Exercise description - Reproduce the material word for word from its first line through the line that contains "17 de octubre de 2020 a las 9:14 (107, 1721)", including that line.

Given information -
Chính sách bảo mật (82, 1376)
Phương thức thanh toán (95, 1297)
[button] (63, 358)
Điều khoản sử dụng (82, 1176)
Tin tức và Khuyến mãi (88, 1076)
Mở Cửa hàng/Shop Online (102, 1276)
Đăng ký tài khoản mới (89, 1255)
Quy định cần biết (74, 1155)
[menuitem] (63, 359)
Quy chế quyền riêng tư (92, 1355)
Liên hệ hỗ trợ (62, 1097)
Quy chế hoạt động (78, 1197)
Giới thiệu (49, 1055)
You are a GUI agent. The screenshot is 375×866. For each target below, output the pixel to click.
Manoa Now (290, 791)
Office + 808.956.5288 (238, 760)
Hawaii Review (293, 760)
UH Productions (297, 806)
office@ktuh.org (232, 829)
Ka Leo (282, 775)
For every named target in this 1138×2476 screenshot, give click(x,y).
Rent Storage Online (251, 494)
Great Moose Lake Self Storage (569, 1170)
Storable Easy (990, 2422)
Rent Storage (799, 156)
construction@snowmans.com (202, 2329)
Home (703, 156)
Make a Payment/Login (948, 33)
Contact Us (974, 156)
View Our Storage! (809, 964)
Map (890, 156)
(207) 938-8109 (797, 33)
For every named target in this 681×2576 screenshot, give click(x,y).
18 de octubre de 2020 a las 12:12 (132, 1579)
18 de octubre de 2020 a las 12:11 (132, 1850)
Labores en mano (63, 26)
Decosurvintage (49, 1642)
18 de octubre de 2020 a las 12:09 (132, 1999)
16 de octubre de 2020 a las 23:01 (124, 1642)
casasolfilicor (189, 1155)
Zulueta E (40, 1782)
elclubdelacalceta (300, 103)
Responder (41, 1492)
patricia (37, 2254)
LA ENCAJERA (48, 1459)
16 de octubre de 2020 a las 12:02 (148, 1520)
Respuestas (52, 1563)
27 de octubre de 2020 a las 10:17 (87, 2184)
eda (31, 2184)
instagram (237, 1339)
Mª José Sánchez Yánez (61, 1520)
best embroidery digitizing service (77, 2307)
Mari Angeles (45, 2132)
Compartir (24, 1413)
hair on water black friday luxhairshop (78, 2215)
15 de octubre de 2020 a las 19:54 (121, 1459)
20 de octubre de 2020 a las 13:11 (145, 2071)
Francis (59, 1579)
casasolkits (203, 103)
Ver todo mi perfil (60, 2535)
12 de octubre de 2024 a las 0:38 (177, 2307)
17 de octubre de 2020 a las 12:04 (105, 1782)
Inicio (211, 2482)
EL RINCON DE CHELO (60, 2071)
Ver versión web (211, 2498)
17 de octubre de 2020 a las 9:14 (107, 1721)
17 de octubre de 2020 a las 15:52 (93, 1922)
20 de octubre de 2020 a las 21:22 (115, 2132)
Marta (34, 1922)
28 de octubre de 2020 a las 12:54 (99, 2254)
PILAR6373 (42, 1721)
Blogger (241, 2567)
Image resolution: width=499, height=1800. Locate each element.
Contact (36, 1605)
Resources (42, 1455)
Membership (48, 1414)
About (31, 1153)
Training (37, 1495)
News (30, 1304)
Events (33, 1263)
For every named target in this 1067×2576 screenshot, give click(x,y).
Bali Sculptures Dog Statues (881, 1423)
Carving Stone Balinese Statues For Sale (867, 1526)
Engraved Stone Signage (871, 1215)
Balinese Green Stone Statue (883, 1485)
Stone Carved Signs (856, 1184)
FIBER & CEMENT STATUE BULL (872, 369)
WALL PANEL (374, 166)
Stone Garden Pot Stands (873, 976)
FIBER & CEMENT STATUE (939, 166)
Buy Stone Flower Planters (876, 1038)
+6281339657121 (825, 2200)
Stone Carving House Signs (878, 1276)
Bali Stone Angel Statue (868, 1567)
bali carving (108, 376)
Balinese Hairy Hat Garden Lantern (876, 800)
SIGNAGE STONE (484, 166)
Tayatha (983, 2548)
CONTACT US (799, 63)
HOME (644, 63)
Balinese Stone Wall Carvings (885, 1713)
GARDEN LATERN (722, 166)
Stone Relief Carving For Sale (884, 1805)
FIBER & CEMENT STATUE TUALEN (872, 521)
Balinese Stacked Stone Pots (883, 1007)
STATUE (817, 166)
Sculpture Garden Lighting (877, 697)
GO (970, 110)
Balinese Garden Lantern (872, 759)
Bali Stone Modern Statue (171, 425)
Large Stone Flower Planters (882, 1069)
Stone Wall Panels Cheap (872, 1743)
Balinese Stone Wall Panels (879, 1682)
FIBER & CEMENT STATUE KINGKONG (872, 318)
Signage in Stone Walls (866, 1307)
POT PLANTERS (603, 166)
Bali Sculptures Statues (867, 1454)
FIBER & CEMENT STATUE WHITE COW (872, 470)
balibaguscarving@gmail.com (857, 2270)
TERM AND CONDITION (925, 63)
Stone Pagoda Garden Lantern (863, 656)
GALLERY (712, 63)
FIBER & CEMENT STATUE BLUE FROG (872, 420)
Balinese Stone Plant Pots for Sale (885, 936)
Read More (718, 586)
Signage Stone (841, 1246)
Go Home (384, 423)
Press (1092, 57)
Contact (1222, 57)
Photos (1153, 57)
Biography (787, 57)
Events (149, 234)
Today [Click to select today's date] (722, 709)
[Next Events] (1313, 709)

Exercise response -
Chính sách bảo mật (82, 1376)
Phương thức thanh toán (95, 1297)
[button] (63, 358)
Điều khoản sử dụng (82, 1176)
Tin tức và Khuyến mãi (88, 1076)
Mở Cửa hàng/Shop Online (102, 1276)
Đăng ký tài khoản mới (89, 1255)
Quy định cần biết (74, 1155)
[menuitem] (63, 359)
Quy chế quyền riêng tư (92, 1355)
Liên hệ hỗ trợ (62, 1097)
Quy chế hoạt động (78, 1197)
Giới thiệu (49, 1055)
You are a GUI agent. The screenshot is 375×866. For each target below, output the pixel to click.
Manoa Now (290, 791)
Office + 808.956.5288 (238, 760)
Hawaii Review (293, 760)
UH Productions (297, 806)
office@ktuh.org (232, 829)
Ka Leo (282, 775)
For every named target in this 1138×2476 screenshot, give click(x,y).
Rent Storage Online (251, 494)
Great Moose Lake Self Storage (569, 1170)
Storable Easy (990, 2422)
Rent Storage (799, 156)
construction@snowmans.com (202, 2329)
Home (703, 156)
Make a Payment/Login (948, 33)
Contact Us (974, 156)
View Our Storage! (809, 964)
Map (890, 156)
(207) 938-8109 (797, 33)
For every named target in this 681×2576 screenshot, give click(x,y).
18 de octubre de 2020 a las 12:12 (132, 1579)
18 de octubre de 2020 a las 12:11 (132, 1850)
Labores en mano (63, 26)
Decosurvintage (49, 1642)
18 de octubre de 2020 a las 12:09 (132, 1999)
16 de octubre de 2020 a las 23:01 (124, 1642)
casasolfilicor (189, 1155)
Zulueta E (40, 1782)
elclubdelacalceta (300, 103)
Responder (41, 1492)
patricia (37, 2254)
LA ENCAJERA (48, 1459)
16 de octubre de 2020 a las 12:02 (148, 1520)
Respuestas (52, 1563)
27 de octubre de 2020 a las 10:17 (87, 2184)
eda (31, 2184)
instagram (237, 1339)
Mª José Sánchez Yánez (61, 1520)
best embroidery digitizing service (77, 2307)
Mari Angeles (45, 2132)
Compartir (24, 1413)
hair on water black friday luxhairshop (78, 2215)
15 de octubre de 2020 a las 19:54 (121, 1459)
20 de octubre de 2020 a las 13:11 (145, 2071)
Francis (59, 1579)
casasolkits (203, 103)
Ver todo mi perfil (60, 2535)
12 de octubre de 2024 a las 0:38 (177, 2307)
17 de octubre de 2020 a las 12:04 (105, 1782)
Inicio (211, 2482)
EL RINCON DE CHELO (60, 2071)
Ver versión web (211, 2498)
17 de octubre de 2020 a las 9:14 (107, 1721)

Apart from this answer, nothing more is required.